Python

繰り返しの処理のプログラミング for

プログラミングで基本的なことは繰り返しです。
大きく分けると

  • あるグループの要素すべてについて繰り返す
  • ある条件を満たすまで繰り返す

の2つです。

Pythonでいうとこれらはfor, while, ifという構文を用いることで実現できます。
まずこのページではfor文について説明します。

forをつかった繰り返しのプログラム

for 変数 in グループ:
____実行処理

※ ____はインデント

です。
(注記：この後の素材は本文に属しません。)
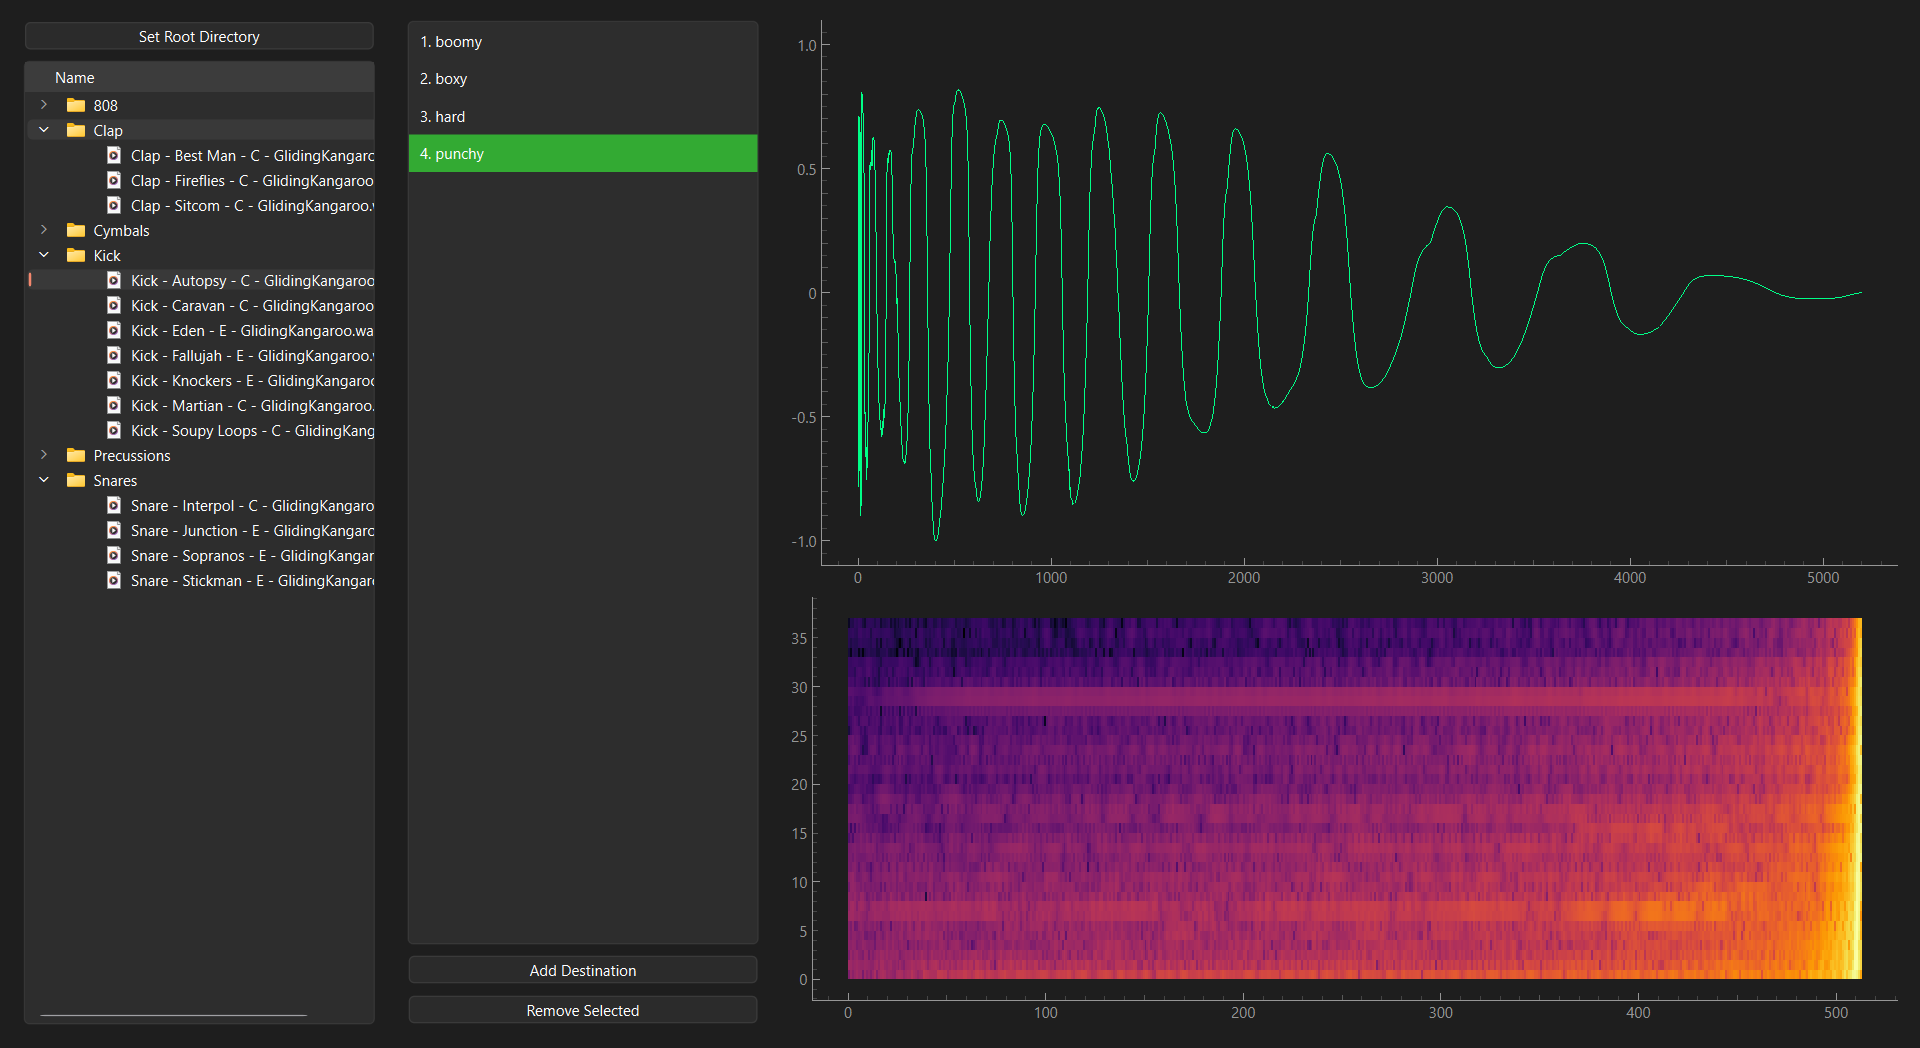
Task: Expand the Cymbals folder arrow
Action: point(44,230)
インデントはタブかスペース4つです。
実行処理の部分を行うとき、
実行処理内の変数部分にグループ要素を代入して、
要素すべてに関して実行処理を行います。

グループの要素をリストで表します。



a = [1, 3, 7]

for i in a:
    print(i)

1
3
7

流れを見ていくと、

#aの最初要素 1 に対して
i = 1 iに1代入
print(i) >> 1 出力
#aの2番目の要素 3に対して
i = 3 iに3代入
print(i) >> 3 出力
#aの3番目の要素 7に対して
i = 7 iに7代入
print(i) >> 7 出力

終了

という流れです。

それぞれの要素の式を計算することもできます。

a = [1, 3, 7]
b = 0
for i in a:
    b = b + i
    print(b)

1
4
11

同様に流れを見ていきます

#iにaの最初要素 1 が入る
b = 0 + 1 (bに1が入る)
print(b) >> 1 出力
#iにaの2番目の要素 3 が入る
b = 1 + 3 (bに4が入る)
print(b) >> 4 出力
#iにaの3番目の要素 7 が入る
b = 4 + 7 (bに11が入る)
print(b) >> 11 出力

となっています。

この
b = b + i

b += i
と書くことができます。
1行の同じ変数が違う値を示してしまうので、
下の方がスッキリしています。

forを使った構文の例

いくつか他の例も示します

0から10まで足していく


answer = 0
for i in range(11):   #range(11)は0から11の整数
    answer += i
    print(answer)

0
1
3
6
10
15
21
28
36
45
55

フィボナッチ数列を100項目まで求める


a = [1, 1]   #初めの2項を定義
for _ in range(98):     # 98回処理を行う
    a_i = a[-2] + a[-1] # aの1個前と2個前の要素を足し、a_iに代入  
    print(a_i)      # a_iを出力
    a.append(a_i)    #a_iを新しい要素として追加

ここで
for _ in range(98):
は、変数は特にもちいないけれども、
for以下の処理を98回繰り返すことを表しています。

2
3
5



218922995834555169026
354224848179261915075

考え方でいろいろな使いみちがありますね。

forを入れ子にする

forは入れ子にすることもできます。

for 変数 in グループ①:
____for 変数 in グループ②:
________実行処理

という書き方で、

グループ①の最初の要素を代入
グループ②内の要素をすべて実行
グループ①の2番目の要素を代入
グループ②内の要素をすべて実行

となります。

例えば3×3のリストを用意します。

\begin{bmatrix}
1 & 2 & 3\\
4 & 5 & 6\\
7 & 8 & 9\\
\end{bmatrix}

matrix = [[1,2,3],[4,5,6],[7,8,9]]

として

for i in range(3): 
    for j in range(3): 
        print(matrix[i][j]) 

とすると、jすべてをiの各要素ずつについて書き出すため、

1
2
3
4
5
6
7
8
9

と行ごとにmatrixの要素が書き出されますが、

for j in range(3): 
    for i in range(3): 
        print(matrix[i][j]) 

とするとiすべてをj一つ一つの要素について書き出すので

1
4
7
2
5
8
3
6
9

のように列ごとに要素が書き出されます。

入れ子にする書き方は混乱しやすいので、要素をprintで確認していながらプログラムを組んだほうがいいでしょう。